**Yang Harus Dikerjakan:** Tuliskan semua baris data di bawah sebagai daftar JSON berisi string, satu string untuk tiap baris, tanpa baris kosong. Gambar tidak usah dimasukkan ke jawaban.

**Bahan Latihan:**
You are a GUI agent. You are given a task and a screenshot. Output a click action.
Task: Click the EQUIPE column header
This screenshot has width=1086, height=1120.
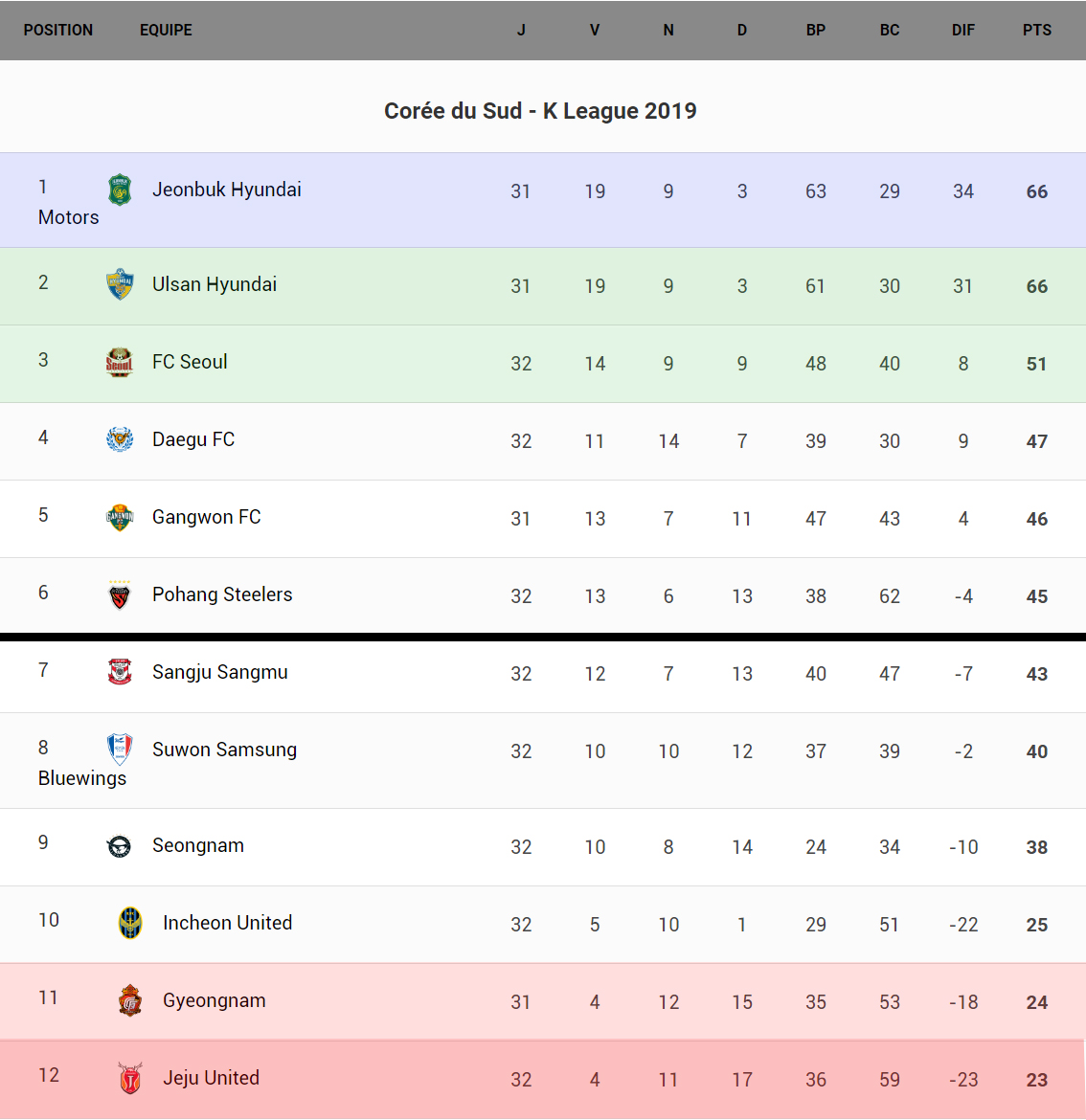pyautogui.click(x=166, y=30)
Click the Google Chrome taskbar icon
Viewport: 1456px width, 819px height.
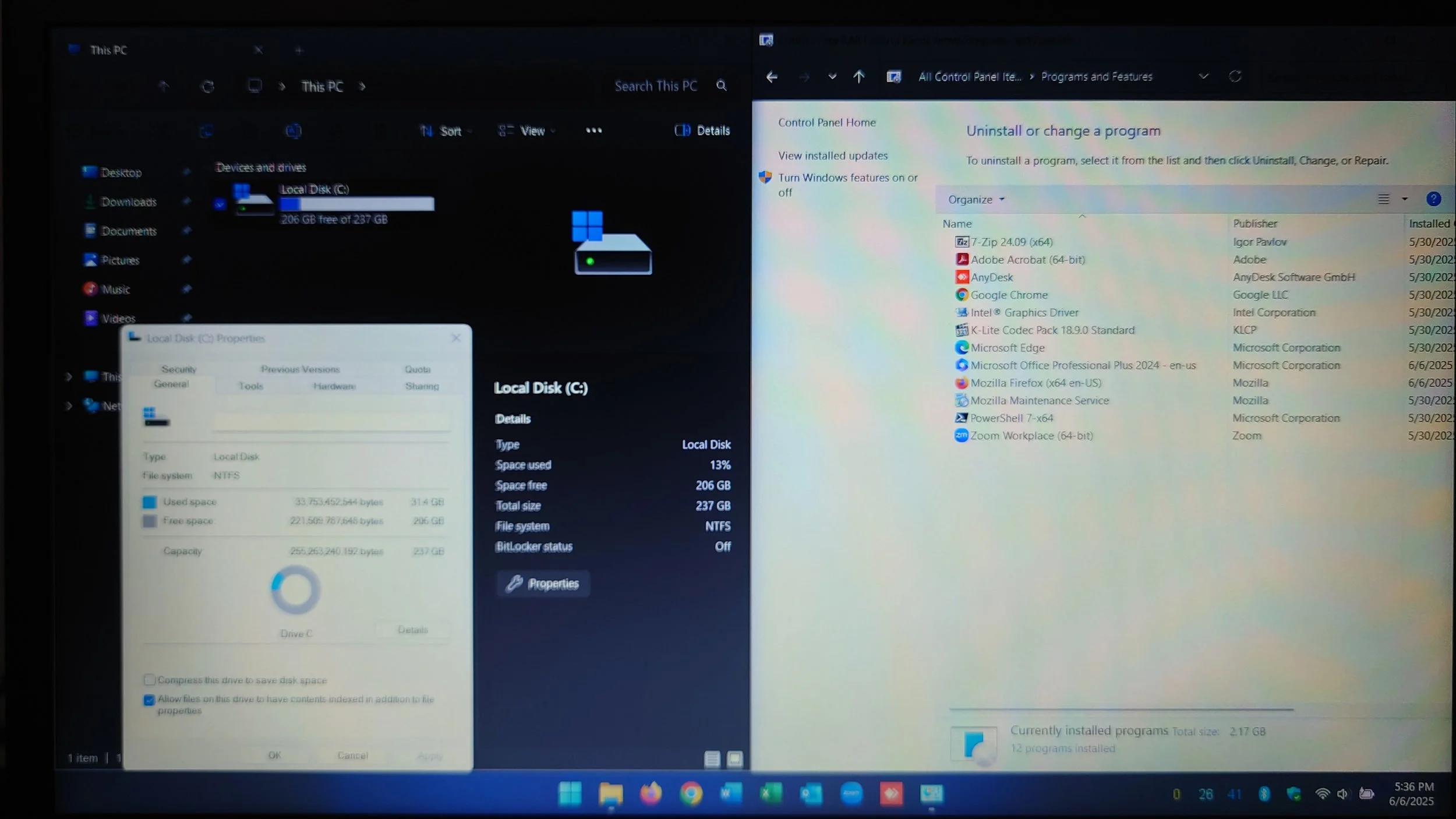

**Hasil:**
[
  "You are a GUI agent. You are given a task and a screenshot. Output a click action.",
  "Task: Click the EQUIPE column header",
  "This screenshot has width=1086, height=1120.",
  "pyautogui.click(x=166, y=30)",
  "Click the Google Chrome taskbar icon",
  "Viewport: 1456px width, 819px height."
]